* [DESCRIPTION OF THE TASK]:
Go through the entries and copy every line that has the string "agent" in it.

* [THE DATA]:
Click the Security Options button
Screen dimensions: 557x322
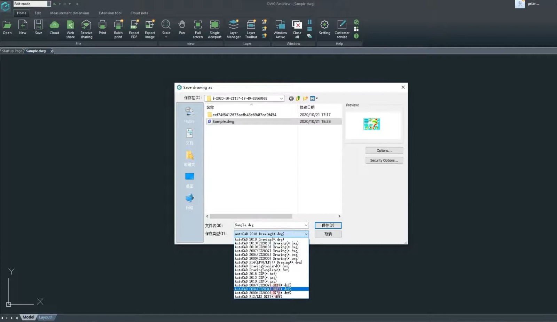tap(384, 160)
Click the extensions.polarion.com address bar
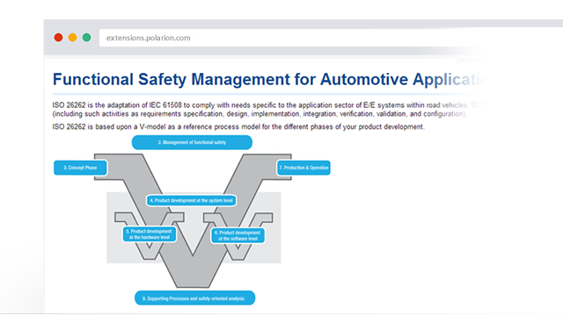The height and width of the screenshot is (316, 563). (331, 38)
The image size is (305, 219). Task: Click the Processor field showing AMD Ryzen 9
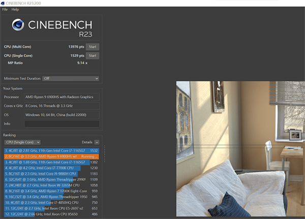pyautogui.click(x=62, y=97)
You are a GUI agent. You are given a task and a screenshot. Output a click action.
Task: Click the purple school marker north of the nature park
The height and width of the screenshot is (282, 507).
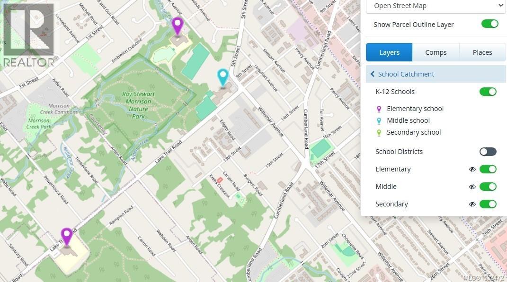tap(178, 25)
* * *
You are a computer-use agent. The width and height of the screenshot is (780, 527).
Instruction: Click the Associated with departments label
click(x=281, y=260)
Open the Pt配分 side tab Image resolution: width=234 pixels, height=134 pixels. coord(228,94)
* * *
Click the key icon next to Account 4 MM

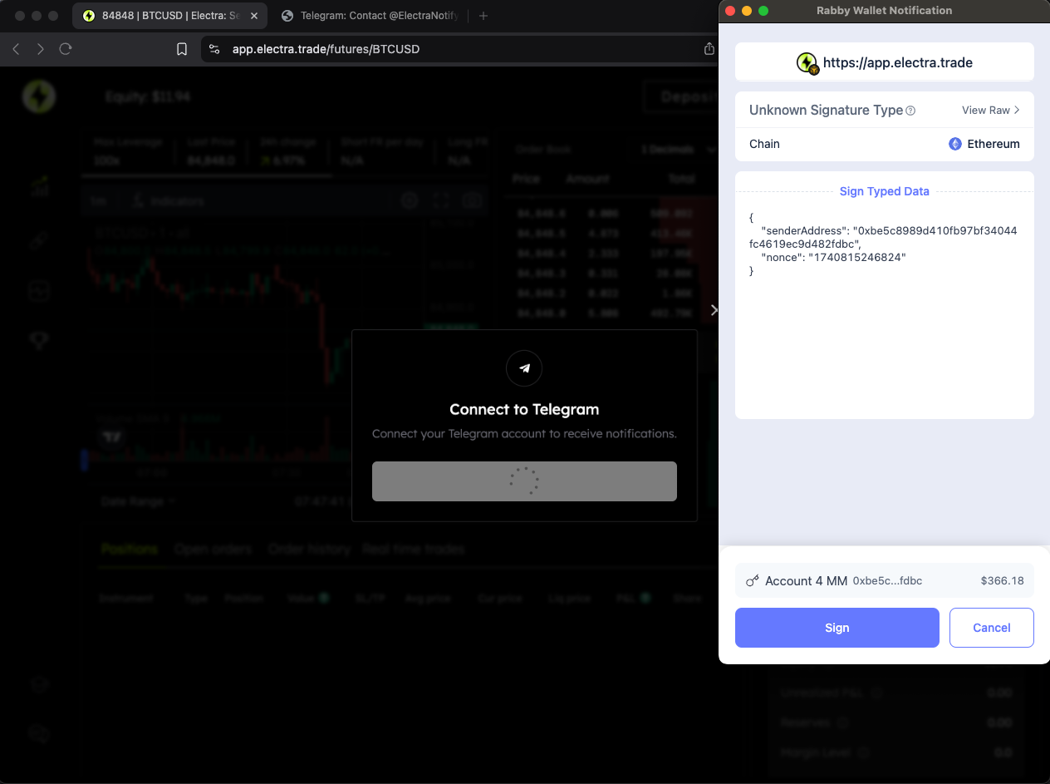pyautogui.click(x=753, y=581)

* [TASK ANSWER]:
You are a GUI agent. You are given a task and a screenshot. Output a click action.
You are a computer-use agent. The width and height of the screenshot is (780, 527).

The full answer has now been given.